**Text for analysis**

———

The Pittsburgh team, which includes colleagues from the University of Pittsburgh Department of Rehabilitation Science and Technology and Presbyterian SeniorCare, hopes to demonstrate that simple, unobtrusive sensors in residences can alert medical professionals when a person begins to lose physical or mental abilities.

"The loss of the ability to make a sandwich, dial a phone, or take medications correctly often occurs gradually and, particularly for people who live alone, insidiously," said Anind Dey, associate professor in the Human-Computer Interaction Institute (HCII) of Carnegie Mellon's School of Computer Science. "If we can identify this decline at an early stage, we have a chance to halt and even reverse deterioration that might otherwise result in an unsafe living situation and ultimately require the person to be institutionalized."

In this initial stage of the research, Dey is working with Linda Kent, an occupational therapist at Presbyterian SeniorCare, western Pennsylvania's largest provider of care and services for older adults, to identify participants. These people will be at risk of cognitive decline, have osteoarthritis and live in one of the organization's assisted living residences. Wireless sensors will be added to such items as chairs, pillboxes and water glasses, which can then be used normally.

———

**Listed entries**
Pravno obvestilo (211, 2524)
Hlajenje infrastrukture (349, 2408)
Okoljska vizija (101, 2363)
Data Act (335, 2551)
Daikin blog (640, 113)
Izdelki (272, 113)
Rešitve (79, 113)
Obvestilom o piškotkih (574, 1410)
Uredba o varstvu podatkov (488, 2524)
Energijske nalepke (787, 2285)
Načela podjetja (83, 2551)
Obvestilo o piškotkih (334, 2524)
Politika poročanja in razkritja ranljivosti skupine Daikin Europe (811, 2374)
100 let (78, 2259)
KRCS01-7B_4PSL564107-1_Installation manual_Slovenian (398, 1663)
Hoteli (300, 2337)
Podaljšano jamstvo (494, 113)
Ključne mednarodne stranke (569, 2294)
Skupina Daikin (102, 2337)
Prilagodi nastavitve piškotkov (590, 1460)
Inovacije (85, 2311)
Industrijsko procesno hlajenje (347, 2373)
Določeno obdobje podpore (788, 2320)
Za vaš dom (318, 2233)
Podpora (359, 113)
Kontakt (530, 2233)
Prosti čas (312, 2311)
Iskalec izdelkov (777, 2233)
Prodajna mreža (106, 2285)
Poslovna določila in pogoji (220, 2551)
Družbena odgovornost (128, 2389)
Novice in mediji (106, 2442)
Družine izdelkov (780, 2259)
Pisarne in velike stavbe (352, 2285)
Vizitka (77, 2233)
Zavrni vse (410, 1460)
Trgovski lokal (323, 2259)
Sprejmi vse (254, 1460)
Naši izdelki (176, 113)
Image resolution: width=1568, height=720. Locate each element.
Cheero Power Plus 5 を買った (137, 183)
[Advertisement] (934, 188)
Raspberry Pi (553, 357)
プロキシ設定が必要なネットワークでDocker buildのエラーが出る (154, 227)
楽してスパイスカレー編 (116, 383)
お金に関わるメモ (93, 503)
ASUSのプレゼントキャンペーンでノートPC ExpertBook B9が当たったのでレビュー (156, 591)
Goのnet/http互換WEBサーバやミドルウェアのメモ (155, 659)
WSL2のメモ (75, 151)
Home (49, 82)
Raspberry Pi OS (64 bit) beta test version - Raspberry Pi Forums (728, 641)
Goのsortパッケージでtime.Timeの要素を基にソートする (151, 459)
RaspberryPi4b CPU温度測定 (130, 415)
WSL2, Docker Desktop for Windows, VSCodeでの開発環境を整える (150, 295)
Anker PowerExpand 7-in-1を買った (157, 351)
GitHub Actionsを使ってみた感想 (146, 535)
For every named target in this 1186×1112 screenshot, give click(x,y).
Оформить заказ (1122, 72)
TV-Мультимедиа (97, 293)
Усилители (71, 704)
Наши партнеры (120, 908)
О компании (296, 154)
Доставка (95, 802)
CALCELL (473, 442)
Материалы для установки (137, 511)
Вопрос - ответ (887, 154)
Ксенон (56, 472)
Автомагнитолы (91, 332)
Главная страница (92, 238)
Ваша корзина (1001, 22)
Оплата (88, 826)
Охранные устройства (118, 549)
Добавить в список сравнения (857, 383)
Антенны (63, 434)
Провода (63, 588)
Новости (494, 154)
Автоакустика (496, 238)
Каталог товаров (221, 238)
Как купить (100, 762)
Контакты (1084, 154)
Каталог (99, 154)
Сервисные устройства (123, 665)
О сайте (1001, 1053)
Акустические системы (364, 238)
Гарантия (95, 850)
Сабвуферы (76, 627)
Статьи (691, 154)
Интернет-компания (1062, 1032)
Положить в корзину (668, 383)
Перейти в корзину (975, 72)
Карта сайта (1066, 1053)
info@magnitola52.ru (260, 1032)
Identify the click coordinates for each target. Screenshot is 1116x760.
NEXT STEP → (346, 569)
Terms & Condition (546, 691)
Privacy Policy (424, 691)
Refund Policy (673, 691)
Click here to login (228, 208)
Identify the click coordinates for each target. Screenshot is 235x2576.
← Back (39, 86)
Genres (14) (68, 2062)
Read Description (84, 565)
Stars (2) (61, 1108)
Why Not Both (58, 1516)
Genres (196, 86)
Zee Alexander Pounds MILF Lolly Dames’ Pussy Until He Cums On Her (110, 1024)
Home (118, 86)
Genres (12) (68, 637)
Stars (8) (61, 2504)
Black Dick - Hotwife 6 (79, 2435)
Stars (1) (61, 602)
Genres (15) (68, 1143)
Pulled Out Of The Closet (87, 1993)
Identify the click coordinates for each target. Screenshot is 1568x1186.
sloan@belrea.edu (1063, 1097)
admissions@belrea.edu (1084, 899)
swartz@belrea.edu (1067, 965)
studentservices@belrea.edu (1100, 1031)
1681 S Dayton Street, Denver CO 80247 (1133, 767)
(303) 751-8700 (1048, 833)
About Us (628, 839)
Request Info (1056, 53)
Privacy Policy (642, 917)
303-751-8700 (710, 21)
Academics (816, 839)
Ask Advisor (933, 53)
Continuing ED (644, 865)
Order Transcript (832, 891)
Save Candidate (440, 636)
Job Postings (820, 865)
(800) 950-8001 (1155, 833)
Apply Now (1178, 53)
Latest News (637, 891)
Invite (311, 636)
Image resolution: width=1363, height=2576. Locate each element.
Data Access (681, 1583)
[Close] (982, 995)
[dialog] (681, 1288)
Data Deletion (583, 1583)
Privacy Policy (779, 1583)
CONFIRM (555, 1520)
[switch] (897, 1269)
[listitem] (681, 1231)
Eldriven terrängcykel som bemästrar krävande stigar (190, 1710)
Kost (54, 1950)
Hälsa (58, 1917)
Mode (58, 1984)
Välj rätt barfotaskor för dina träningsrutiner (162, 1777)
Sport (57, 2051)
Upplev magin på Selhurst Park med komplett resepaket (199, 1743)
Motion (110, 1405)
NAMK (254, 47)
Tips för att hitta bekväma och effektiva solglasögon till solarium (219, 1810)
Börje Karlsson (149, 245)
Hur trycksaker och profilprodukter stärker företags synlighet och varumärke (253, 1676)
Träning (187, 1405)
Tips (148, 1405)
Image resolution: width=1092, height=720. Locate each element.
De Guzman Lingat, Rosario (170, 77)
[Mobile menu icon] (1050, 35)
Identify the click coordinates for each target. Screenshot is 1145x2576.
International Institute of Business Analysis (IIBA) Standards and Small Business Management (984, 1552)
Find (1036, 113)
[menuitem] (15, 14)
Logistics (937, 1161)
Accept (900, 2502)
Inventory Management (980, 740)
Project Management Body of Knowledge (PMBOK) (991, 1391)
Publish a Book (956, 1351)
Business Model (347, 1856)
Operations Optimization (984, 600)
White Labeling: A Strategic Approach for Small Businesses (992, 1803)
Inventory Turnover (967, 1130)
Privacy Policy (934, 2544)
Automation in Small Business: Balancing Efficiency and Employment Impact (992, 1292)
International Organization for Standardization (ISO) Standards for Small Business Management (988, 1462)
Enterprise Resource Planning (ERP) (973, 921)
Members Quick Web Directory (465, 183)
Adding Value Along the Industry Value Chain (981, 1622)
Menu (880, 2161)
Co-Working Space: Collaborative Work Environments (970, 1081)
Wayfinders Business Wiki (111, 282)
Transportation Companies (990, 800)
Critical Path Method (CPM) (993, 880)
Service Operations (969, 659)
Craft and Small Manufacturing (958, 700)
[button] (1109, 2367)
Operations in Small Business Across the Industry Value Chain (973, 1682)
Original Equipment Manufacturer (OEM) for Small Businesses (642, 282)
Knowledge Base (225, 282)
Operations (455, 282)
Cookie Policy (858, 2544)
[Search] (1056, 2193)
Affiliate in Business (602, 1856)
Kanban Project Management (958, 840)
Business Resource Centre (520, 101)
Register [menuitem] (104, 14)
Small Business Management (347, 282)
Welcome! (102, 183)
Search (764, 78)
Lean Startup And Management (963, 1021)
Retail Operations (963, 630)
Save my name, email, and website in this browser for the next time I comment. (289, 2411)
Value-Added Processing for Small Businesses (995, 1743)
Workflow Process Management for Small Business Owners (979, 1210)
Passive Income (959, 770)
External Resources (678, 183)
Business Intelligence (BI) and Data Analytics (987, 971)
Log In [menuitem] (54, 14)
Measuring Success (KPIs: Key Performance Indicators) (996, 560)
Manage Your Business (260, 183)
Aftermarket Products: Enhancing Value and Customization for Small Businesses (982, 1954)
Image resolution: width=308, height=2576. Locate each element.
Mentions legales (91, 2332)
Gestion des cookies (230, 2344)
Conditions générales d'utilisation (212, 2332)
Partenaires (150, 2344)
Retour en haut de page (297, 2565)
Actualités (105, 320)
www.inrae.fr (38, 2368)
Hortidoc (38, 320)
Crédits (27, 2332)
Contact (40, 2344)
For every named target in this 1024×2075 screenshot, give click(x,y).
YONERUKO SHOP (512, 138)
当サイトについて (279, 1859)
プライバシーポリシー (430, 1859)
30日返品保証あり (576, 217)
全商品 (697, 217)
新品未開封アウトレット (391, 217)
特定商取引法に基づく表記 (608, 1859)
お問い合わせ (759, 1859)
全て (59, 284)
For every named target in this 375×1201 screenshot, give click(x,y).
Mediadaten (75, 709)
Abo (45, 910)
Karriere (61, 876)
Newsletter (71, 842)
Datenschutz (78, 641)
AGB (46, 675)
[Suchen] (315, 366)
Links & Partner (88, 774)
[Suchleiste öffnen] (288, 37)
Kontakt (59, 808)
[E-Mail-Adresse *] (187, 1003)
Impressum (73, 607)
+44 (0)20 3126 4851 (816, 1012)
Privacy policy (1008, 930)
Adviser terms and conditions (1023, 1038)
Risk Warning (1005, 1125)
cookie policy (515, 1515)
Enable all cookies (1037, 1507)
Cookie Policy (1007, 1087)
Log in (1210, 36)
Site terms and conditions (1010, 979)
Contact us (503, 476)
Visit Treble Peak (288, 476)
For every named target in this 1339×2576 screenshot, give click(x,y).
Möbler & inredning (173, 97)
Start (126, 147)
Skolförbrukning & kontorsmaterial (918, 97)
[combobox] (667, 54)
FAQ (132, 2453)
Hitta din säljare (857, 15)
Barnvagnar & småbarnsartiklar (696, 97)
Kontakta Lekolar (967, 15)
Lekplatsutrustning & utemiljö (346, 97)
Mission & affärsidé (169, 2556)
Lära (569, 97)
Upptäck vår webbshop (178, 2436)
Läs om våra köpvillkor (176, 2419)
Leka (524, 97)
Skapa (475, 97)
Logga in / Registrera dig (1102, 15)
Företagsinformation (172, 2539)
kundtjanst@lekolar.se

———

**Using the information**
a) Return the part of the text on in-home sensors that opens with the words containing "The Pittsburgh team, which" and closes with "or mental abilities.".
b) Name the items that the text on in-home sensors says will be fitted with wireless sensors.
c) Extend the text on in-home sensors from the point where it stops.
The rows play no part in what is asked here.

**Answers to the problems**
a)
The Pittsburgh team, which includes colleagues from the University of Pittsburgh Department of Rehabilitation Science and Technology and Presbyterian SeniorCare, hopes to demonstrate that simple, unobtrusive sensors in residences can alert medical professionals when a person begins to lose physical or mental abilities.

b) chairs, pillboxes, water glasses

c)
"Our goal is to determine not only that the resident has completed a task, such as preparing a meal, but how they went about it," Dey said. "Did he have trouble opening a jar? Did she take longer to make dinner than usual? Were preparation steps omitted? Over time, such changes might be a signal that a professional evaluation of a person's functional abilities is needed." The combination of motion, contact, weight and other sensors will vary from one residence to the next, depending on the occupant's needs and habits, he noted.

Diane Collins, assistant professor of rehabilitation science and technology at Pitt and an expert in assessing functional abilities of people with disabilities, will work with Kent to provide clinical evaluation of the participants. The other key member of the team is Matthew Lee, a Ph.D. student in HCII who specializes in behavioral and cognitive science.

The research effort is supported by the Robert Wood Johnson Foundation's Project HealthDesign: Rethinking the Power and Potential of Personal Health Records. Earlier Project HealthDesign work revealed that the data needed to inform day-to-day health decisions came less often from information contained in people's official medical record and more from information gained by monitoring health in everyday life.

Along with the other four teams selected for the grants, the Pittsburgh team will first participate in a refine/design phase to share ideas, establish goals and refine initial approaches. Project teams will then work with patients with complex chronic conditions to capture and interpret ODLs while establishing a relationship with a physician practice to share information. Over the 12 months, clinicians will care for 30-50 patients who are actively monitoring ODLs and assess the value of including the ODLs in their real-world care processes.

In addition, the program provides legal and regulatory compliance support to grantees and contributes to the public discourse on the legal and regulatory aspects of capturing ODLs and integrating them into care processes. The program will develop resources around the cross-cutting issues regarding use and safe integrations of ODLs as well as specifically advise grantee teams on applicable law and regulations that may alter the consequences of data-sharing between patients and clinicians.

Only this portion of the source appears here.